The Islamic month of fasting, Ramadan is from June, 18th to July, 16th this year. Observant Muslims are not allowed to eat from sun rise to sun set. One of the most important Indonesian holidays, Lebaran or Eid al-Fitr, follows directly after Ramadan. It officially last for two days, but usually the government declares some more days around them to be general public holidays. A lot of people use this holiday to visit family & friends or to vacation themselves.

In a densely populated area like Java with not-quite-optimal transportation infrastructure this necessarily means high congestion on roads, over-booked public transport and higher accommodation prices. From what I have heard, public transportation is often booked out weeks in advance.

I heard of one additional annoyance: Observant Muslims have to pray more often and also earlier in the mornings during Ramadan. This means that you might hear the muezzin performing his call for prayer more often, very early in the morning (well before sun rise) and louder than during the rest of the year.

The religious laws are not enforced as strictly as in more conservative countries (except for possibly Aceh). This means that as a Westerner/non-Muslim you shouldn't have problems to get food during the day.

Note that since Indonesia is such a huge and diverse country, the issues I outlined might be a major problem in some areas (Aceh, the most conservative province; Java, since it's so densely populated) while they aren't affecting you much at all in others (Bali is mostly hinduistic).

So all in all, traveling around Java in July without booking in advance and being very flexible might not be a good idea. One idea is to turn your planned route around so that you'll be in Java after Lebaran.

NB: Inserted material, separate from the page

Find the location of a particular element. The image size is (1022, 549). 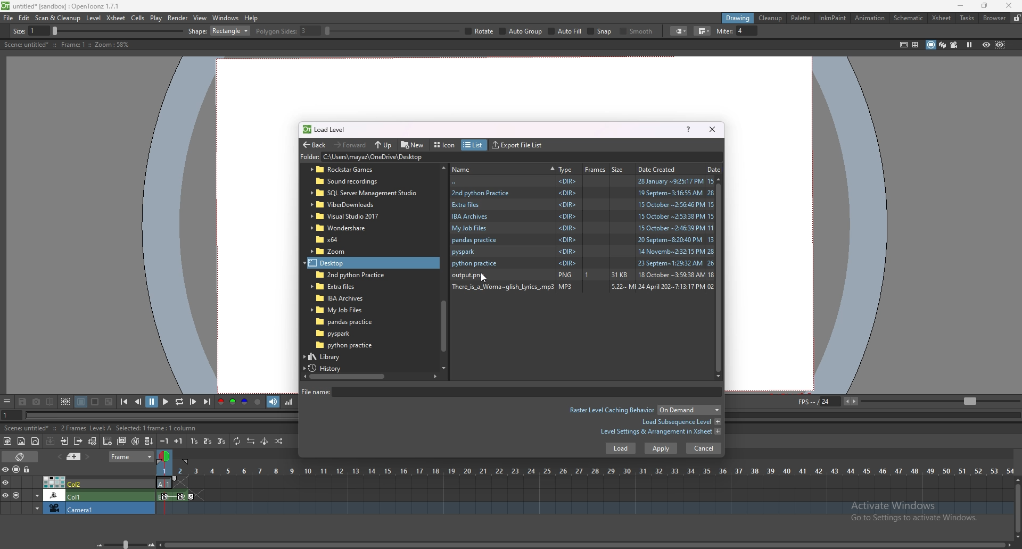

folder is located at coordinates (339, 252).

For the rest of your questions, it mostly depends on what you want to do/how you want to travel.

Is it realistic (or too much/little) for 31 days? should we also go to Rinca Island?

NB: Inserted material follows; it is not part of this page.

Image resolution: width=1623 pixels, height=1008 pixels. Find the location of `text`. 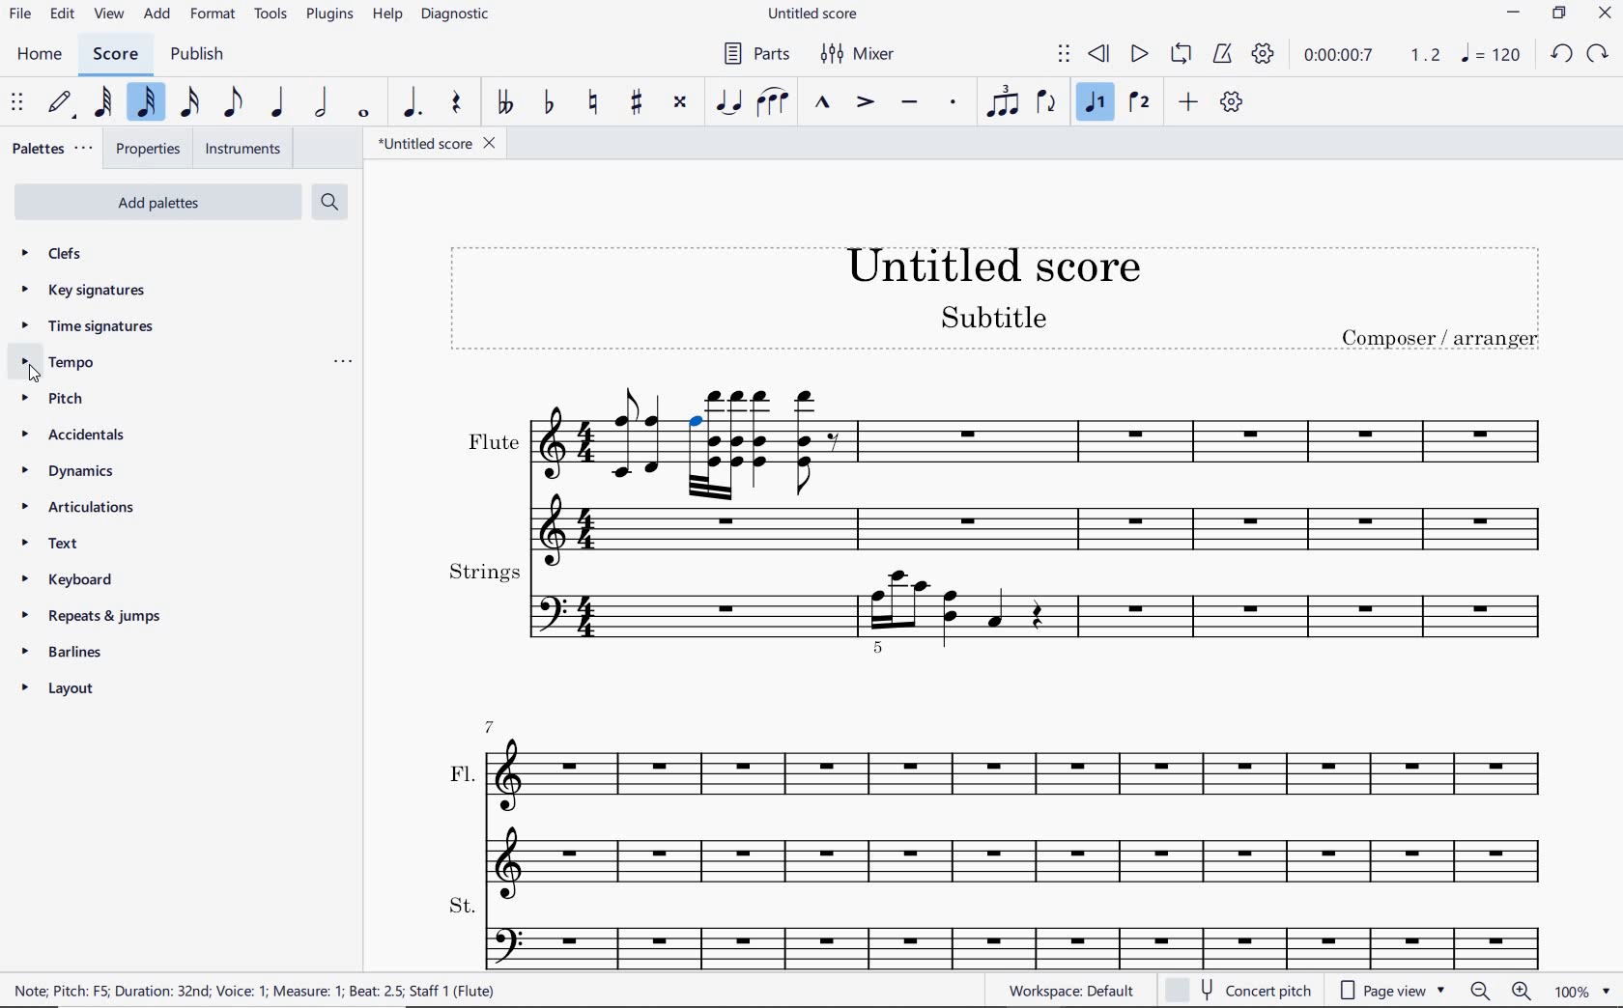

Certainly not too little, for my feeling. Don't forget that distances are quite long (at least for me, being from tiny Austria ;) ) and you'll need time to get around. Personally, I'd condense the itinerary a bit: For both Rinca and Komodo island, the main attraction are the dragons. If there isn't a good reason to go to both of them, I'd rather spend a day more at one of them.

Is it fine to not book anything beforehand? We wanted to take it as we go (in case we change plans underway). Or is it required to prebook some tours or hotels?

I usually like to pre-book for a few corner stones of my itinerary and then fill in the gaps on the go; This way you get some flexibility and avoid having to spend too much time looking for transport and accommodation that could otherwise be spend exploring or on a nice beach.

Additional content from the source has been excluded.